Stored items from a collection
BEGIN

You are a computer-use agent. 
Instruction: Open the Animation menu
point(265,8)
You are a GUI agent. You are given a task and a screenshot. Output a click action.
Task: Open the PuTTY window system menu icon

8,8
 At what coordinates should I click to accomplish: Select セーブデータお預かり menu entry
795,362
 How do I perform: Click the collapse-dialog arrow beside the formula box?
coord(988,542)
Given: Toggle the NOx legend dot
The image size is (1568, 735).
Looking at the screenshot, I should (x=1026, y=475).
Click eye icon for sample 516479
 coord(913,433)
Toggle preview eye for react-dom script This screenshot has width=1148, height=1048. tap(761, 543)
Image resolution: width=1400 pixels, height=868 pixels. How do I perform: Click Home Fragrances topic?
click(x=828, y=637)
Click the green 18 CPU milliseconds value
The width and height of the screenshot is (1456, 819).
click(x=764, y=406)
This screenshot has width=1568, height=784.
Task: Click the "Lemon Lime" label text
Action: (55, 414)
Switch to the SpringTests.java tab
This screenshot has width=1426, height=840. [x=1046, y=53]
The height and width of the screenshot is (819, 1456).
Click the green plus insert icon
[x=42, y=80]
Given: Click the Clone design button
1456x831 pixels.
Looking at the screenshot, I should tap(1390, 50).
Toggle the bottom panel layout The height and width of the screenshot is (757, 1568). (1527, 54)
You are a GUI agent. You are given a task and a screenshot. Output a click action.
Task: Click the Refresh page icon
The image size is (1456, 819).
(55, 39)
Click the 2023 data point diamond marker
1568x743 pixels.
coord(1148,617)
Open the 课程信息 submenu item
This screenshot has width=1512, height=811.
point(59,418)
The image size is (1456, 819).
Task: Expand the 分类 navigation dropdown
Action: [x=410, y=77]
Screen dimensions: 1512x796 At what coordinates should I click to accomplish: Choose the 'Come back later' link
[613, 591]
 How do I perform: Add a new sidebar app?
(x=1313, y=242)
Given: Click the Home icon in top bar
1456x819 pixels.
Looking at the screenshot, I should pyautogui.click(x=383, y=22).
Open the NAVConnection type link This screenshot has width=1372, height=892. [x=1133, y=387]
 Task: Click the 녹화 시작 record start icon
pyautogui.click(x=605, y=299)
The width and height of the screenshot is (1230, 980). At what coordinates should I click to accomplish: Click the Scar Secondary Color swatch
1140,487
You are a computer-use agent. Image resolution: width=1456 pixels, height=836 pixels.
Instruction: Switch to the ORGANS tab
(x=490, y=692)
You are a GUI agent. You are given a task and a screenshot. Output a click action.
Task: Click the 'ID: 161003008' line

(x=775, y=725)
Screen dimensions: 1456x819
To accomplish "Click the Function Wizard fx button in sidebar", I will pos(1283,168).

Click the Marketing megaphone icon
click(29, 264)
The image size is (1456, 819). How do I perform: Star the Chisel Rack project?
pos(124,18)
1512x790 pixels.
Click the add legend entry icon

END

◆ **Task to complete**
Give all the records above again, wording unchanged.

◆ **Solution to the problem**
You are a computer-use agent. 
Instruction: Open the Animation menu
point(265,8)
You are a GUI agent. You are given a task and a screenshot. Output a click action.
Task: Open the PuTTY window system menu icon

8,8
 At what coordinates should I click to accomplish: Select セーブデータお預かり menu entry
795,362
 How do I perform: Click the collapse-dialog arrow beside the formula box?
coord(988,542)
Given: Toggle the NOx legend dot
The image size is (1568, 735).
Looking at the screenshot, I should (x=1026, y=475).
Click eye icon for sample 516479
 coord(913,433)
Toggle preview eye for react-dom script This screenshot has width=1148, height=1048. tap(761, 543)
Image resolution: width=1400 pixels, height=868 pixels. How do I perform: Click Home Fragrances topic?
click(x=828, y=637)
Click the green 18 CPU milliseconds value
The width and height of the screenshot is (1456, 819).
click(x=764, y=406)
This screenshot has width=1568, height=784.
Task: Click the "Lemon Lime" label text
Action: (55, 414)
Switch to the SpringTests.java tab
This screenshot has width=1426, height=840. [x=1046, y=53]
The height and width of the screenshot is (819, 1456).
Click the green plus insert icon
[x=42, y=80]
Given: Click the Clone design button
1456x831 pixels.
Looking at the screenshot, I should tap(1390, 50).
Toggle the bottom panel layout The height and width of the screenshot is (757, 1568). (1527, 54)
You are a GUI agent. You are given a task and a screenshot. Output a click action.
Task: Click the Refresh page icon
The image size is (1456, 819).
(55, 39)
Click the 2023 data point diamond marker
1568x743 pixels.
coord(1148,617)
Open the 课程信息 submenu item
This screenshot has width=1512, height=811.
point(59,418)
The image size is (1456, 819).
Task: Expand the 分类 navigation dropdown
Action: [x=410, y=77]
Screen dimensions: 1512x796 At what coordinates should I click to accomplish: Choose the 'Come back later' link
[613, 591]
 How do I perform: Add a new sidebar app?
(x=1313, y=242)
Given: Click the Home icon in top bar
1456x819 pixels.
Looking at the screenshot, I should pyautogui.click(x=383, y=22).
Open the NAVConnection type link This screenshot has width=1372, height=892. [x=1133, y=387]
 Task: Click the 녹화 시작 record start icon
pyautogui.click(x=605, y=299)
The width and height of the screenshot is (1230, 980). At what coordinates should I click to accomplish: Click the Scar Secondary Color swatch
1140,487
You are a computer-use agent. Image resolution: width=1456 pixels, height=836 pixels.
Instruction: Switch to the ORGANS tab
(x=490, y=692)
You are a GUI agent. You are given a task and a screenshot. Output a click action.
Task: Click the 'ID: 161003008' line

(x=775, y=725)
Screen dimensions: 1456x819
To accomplish "Click the Function Wizard fx button in sidebar", I will pos(1283,168).

Click the Marketing megaphone icon
click(29, 264)
The image size is (1456, 819). How do I perform: Star the Chisel Rack project?
pos(124,18)
1512x790 pixels.
Click the add legend entry icon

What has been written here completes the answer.